▶ _Source passage_:
>>>>>
# Saanens are seasonal breeders?



## TerriA (Oct 14, 2004)

I have read that saanens can only get pregnant from about Sept to Jan or so here in the midwest (fall-winter). I wanted to see if anyone had experience breeding "out of season" with possibly a different breed of buck on their does.

I have 6 does and the buck that I had contracted to breed them is apparently no longer available so I am scrambling trying to find a different saanen buck ASAP so we are on track with our breeding/farm plans. I had wanted April kids but now looks like May at the earliest... 

I guess I was wondering if it were POSSIBLE to even breed to a different breed and stagger their breedings like some breeds of sheep to keep up production levels year round. 

Thank you! I so much appreciate all the wise responses we all get here as "newbies". Even though I have raised goats for 3 years, it seems that the more I learn, the more I have to learn! LOL!!

Terri


----------



## pookshollow (Aug 22, 2005)

It's more dependent on the doe's heat cycles than the buck's rutting season.  My Saanen was bred very late February last year, and kidded in July :grump: - not doing that again! She didn't catch on the first breeding and I was just lucky that she came back into heat. I'm not breeding her this year - I know she will "milk through" with no difficulty, so I'll breed her next fall.

I'm only just thinking about breeding my dairy girls in the next month. I had three kid in early April last year - and we had blizzards! :baby04: not to mention a bottle baby in the basement.


----------



## Spinner (Jul 19, 2003)
<<<<<
▶ _Given information_:
>>>>>
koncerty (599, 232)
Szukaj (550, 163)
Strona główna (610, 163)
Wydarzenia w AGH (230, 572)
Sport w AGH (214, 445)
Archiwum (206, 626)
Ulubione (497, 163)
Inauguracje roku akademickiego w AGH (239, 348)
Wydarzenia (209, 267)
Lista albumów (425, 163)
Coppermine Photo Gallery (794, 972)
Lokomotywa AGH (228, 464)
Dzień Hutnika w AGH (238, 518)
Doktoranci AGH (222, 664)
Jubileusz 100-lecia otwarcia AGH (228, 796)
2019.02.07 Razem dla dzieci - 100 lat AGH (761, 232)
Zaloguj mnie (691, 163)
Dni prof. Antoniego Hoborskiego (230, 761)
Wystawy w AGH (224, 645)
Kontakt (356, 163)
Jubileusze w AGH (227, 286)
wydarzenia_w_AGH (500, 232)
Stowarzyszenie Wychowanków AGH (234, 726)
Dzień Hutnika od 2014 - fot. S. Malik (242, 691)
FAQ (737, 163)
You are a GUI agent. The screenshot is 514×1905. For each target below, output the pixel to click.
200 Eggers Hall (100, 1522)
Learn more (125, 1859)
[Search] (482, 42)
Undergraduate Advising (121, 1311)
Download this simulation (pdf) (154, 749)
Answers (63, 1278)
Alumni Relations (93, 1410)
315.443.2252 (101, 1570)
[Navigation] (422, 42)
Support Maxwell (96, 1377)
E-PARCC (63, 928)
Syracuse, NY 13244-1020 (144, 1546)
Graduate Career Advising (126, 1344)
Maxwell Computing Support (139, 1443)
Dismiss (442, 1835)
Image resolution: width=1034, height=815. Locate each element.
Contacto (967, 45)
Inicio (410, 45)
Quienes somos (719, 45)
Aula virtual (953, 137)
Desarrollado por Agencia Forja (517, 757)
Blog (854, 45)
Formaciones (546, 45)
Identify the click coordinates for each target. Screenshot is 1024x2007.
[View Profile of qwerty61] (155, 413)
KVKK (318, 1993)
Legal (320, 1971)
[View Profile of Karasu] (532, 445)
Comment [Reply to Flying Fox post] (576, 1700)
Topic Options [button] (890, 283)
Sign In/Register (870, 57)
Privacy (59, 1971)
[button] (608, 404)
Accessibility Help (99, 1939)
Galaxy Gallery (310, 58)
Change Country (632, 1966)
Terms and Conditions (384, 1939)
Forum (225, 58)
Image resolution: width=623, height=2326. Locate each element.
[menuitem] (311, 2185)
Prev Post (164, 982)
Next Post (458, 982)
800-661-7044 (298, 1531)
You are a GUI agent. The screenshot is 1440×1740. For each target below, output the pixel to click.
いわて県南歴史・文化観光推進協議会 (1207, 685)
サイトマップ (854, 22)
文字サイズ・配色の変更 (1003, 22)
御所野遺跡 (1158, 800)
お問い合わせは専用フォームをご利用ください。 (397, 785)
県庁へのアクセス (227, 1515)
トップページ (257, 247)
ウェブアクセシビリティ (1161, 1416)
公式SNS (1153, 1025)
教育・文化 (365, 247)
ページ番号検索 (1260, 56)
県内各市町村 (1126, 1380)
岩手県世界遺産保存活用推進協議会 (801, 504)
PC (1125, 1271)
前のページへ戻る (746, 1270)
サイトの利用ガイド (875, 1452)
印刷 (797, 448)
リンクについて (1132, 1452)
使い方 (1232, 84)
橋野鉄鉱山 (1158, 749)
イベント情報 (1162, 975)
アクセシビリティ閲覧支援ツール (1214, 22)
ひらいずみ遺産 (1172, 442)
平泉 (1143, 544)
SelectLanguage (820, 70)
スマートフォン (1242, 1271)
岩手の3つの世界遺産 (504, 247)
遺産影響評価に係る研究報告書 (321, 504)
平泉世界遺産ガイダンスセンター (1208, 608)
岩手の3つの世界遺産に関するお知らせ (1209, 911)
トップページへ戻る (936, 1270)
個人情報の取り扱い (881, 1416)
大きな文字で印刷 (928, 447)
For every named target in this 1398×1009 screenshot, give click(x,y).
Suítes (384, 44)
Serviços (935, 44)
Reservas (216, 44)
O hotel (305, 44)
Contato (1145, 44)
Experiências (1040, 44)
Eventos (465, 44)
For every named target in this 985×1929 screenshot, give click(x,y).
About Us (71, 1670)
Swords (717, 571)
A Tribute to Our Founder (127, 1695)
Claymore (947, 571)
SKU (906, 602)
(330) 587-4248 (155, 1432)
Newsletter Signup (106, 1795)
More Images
<<<<<
▶ _The exercise_: Could you reproduce the Saanen breeding thread word for word, from "Thank you! I" up to and including "to learn! LOL!!"?

▶ _Output for this exercise_:
Thank you! I so much appreciate all the wise responses we all get here as "newbies". Even though I have raised goats for 3 years, it seems that the more I learn, the more I have to learn! LOL!!